**Teks yang Disediakan:**
Wacana ini langsung memicu reaksi beragam dari publik. Sebagian masyarakat menyuarakan kekhawatiran terhadap pembatasan hak komunikasi digital, terutama di tengah era kerja jarak jauh dan komunikasi lintas wilayah yang sangat bergantung pada layanan VoIP. Aplikasi seperti WhatsApp dan FaceTime telah menjadi alat utama masyarakat dalam berkomunikasi sehari-hari, termasuk untuk keperluan bisnis dan pendidikan.
Namun dari sisi pemerintah, Denny menegaskan bahwa regulasi ini bukan untuk melarang total, melainkan memberikan batasan yang sesuai dengan kebutuhan nasional dan keamanan digital. “Kita tidak bicara soal pelarangan, tapi pengaturan. Harus ada kepastian hukum dalam layanan-layanan yang digunakan jutaan masyarakat Indonesia,” tegasnya.
Menurut Komdigi, salah satu alasan utama dari rencana pembatasan ini adalah perlindungan terhadap penyelenggara jaringan telekomunikasi lokal yang merasa dirugikan oleh penyedia layanan VoIP asing yang tidak memiliki izin resmi, namun telah mengambil alih sebagian besar lalu lintas komunikasi suara secara gratis.

**Data yang Disediakan:**
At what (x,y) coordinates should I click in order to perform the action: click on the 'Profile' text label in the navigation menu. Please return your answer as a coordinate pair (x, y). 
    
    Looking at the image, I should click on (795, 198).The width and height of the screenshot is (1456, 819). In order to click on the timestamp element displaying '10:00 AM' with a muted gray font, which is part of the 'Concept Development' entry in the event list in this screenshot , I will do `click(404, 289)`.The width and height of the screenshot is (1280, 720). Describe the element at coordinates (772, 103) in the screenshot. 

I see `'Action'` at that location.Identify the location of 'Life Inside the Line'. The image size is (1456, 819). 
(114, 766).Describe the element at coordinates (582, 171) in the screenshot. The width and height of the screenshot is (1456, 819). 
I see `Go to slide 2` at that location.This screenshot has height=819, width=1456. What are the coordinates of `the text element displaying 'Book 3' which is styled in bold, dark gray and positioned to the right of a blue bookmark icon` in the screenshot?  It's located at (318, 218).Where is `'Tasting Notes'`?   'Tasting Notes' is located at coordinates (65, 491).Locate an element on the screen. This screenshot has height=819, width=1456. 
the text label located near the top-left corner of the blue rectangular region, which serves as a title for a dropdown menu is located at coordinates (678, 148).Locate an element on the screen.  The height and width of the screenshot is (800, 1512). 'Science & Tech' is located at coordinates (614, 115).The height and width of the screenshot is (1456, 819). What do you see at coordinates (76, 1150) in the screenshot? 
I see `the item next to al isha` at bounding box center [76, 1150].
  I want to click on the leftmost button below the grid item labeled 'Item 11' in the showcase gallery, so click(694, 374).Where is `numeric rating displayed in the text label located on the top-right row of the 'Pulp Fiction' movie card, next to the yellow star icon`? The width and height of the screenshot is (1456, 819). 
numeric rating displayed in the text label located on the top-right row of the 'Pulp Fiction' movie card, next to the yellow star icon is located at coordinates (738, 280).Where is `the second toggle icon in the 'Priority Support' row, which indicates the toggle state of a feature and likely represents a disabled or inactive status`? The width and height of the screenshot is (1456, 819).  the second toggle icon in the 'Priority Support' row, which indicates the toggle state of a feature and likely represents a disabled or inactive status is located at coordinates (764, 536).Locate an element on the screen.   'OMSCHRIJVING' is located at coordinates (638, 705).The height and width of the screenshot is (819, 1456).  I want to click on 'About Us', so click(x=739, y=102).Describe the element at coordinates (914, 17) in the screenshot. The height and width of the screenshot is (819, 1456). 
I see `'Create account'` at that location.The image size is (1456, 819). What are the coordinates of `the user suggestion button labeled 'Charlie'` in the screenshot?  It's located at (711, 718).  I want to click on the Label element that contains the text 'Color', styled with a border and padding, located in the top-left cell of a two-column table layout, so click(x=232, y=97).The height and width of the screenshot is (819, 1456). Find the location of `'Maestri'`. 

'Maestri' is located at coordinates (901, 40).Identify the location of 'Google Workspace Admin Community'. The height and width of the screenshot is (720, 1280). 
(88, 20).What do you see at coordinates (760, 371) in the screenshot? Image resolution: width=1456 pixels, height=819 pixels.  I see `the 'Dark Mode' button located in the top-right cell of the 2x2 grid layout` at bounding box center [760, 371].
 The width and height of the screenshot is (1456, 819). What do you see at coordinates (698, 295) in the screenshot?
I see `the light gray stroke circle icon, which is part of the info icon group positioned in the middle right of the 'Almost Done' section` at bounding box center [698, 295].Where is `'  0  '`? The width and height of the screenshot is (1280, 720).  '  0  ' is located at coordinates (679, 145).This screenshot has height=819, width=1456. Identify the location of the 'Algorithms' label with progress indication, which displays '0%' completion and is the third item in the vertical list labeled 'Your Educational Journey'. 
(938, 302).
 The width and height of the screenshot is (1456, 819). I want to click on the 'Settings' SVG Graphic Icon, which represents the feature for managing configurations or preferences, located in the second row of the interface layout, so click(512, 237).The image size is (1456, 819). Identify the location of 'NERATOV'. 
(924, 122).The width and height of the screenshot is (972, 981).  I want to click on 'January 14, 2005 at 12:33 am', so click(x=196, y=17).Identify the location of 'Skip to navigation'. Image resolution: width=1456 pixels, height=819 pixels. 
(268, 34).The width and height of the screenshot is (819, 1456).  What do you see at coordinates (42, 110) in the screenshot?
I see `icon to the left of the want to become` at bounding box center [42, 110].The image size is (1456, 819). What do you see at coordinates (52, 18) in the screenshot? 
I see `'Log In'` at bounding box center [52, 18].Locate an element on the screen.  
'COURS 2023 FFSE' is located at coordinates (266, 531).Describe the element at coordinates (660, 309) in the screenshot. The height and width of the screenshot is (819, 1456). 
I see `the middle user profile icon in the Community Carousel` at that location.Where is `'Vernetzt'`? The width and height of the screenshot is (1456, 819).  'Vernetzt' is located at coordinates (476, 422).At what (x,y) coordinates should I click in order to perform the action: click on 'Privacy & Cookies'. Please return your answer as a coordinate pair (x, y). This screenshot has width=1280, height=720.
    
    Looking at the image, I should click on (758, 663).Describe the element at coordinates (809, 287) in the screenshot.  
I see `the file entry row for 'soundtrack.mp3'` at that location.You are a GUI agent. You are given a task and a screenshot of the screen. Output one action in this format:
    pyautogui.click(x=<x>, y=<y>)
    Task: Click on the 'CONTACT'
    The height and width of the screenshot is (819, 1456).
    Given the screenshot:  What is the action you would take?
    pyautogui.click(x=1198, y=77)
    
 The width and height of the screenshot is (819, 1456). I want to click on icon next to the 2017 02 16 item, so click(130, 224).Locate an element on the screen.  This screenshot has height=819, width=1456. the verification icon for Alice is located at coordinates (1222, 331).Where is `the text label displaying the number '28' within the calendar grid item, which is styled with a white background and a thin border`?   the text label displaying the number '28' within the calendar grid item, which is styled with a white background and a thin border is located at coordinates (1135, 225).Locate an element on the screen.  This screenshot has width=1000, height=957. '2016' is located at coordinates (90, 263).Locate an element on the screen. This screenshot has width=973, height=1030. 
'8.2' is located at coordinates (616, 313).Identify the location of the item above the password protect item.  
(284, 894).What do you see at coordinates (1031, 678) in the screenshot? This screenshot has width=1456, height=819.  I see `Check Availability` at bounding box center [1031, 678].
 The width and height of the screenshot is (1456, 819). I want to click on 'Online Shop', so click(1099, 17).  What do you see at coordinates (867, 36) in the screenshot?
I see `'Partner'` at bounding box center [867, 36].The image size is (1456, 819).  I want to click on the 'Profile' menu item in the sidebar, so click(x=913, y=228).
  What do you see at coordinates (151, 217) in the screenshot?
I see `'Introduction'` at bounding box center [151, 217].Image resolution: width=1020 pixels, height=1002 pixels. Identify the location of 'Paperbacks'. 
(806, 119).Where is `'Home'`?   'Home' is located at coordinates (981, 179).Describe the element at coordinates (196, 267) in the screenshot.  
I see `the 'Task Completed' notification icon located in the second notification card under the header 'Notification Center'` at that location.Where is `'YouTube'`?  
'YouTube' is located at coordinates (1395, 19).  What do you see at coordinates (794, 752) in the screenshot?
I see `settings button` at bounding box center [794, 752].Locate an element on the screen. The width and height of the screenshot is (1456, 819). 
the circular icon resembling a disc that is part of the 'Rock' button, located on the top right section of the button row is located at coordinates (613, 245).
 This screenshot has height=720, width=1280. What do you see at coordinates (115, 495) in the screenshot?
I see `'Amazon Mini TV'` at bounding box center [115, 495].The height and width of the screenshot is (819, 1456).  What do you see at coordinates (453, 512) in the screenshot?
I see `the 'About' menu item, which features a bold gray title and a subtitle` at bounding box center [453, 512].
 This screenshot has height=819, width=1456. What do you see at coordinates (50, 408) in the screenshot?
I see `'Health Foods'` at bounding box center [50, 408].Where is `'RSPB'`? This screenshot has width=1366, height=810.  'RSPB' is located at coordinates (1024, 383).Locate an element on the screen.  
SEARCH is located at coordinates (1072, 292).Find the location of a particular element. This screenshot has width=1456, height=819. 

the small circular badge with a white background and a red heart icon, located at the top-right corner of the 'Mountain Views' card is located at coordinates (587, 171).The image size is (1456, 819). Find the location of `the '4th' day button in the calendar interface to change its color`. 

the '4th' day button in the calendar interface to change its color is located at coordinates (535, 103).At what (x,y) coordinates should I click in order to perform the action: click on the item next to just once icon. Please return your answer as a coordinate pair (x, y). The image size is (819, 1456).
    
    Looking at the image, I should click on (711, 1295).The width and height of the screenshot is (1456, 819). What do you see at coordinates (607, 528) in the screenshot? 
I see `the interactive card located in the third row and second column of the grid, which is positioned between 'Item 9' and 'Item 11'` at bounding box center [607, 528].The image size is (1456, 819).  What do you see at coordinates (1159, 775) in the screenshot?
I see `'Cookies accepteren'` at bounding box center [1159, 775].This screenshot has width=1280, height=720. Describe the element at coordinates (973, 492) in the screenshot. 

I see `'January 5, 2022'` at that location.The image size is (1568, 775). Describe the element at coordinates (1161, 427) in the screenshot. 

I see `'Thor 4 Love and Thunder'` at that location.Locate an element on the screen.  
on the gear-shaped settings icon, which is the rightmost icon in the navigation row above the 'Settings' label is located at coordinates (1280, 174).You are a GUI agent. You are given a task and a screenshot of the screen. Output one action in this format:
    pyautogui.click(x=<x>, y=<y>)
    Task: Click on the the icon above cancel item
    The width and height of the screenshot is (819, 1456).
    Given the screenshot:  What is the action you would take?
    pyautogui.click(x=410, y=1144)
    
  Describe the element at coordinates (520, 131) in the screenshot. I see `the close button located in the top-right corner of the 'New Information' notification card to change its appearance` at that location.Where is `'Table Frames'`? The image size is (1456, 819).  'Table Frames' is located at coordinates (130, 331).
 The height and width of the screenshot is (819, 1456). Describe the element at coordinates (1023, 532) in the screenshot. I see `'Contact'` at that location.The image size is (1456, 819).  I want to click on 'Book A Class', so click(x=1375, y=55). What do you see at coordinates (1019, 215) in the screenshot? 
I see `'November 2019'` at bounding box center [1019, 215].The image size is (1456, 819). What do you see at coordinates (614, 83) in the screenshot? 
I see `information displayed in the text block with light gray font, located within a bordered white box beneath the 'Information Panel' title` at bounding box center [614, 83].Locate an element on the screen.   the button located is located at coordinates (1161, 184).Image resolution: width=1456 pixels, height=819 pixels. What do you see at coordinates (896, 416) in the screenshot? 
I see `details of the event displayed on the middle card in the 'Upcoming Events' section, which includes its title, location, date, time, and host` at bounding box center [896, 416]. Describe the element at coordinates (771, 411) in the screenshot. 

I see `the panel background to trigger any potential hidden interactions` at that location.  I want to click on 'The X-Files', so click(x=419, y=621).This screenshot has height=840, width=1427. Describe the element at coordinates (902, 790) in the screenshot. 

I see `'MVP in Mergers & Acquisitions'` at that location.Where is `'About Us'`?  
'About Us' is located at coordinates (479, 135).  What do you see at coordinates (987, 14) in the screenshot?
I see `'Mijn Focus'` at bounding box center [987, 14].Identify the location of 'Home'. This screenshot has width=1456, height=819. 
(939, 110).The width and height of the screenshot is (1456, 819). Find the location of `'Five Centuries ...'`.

**Tugas Latihan:**
1. Ubah bagian teks tentang rencana pembatasan layanan VoIP, mulai dari "Menurut Komdigi, salah" dan berakhir pada "suara secara gratis.", dengan mengganti "gratis" menjadi "cuma-cuma".
2. Menurut Komdigi dalam teks tentang rencana pembatasan layanan VoIP, pihak mana yang hendak dilindungi melalui rencana pembatasan tersebut?

**Jawaban Latihan:**
1.
Menurut Komdigi, salah satu alasan utama dari rencana pembatasan ini adalah perlindungan terhadap penyelenggara jaringan telekomunikasi lokal yang merasa dirugikan oleh penyedia layanan VoIP asing yang tidak memiliki izin resmi, namun telah mengambil alih sebagian besar lalu lintas komunikasi suara secara cuma-cuma.

2. Penyelenggara jaringan telekomunikasi lokal.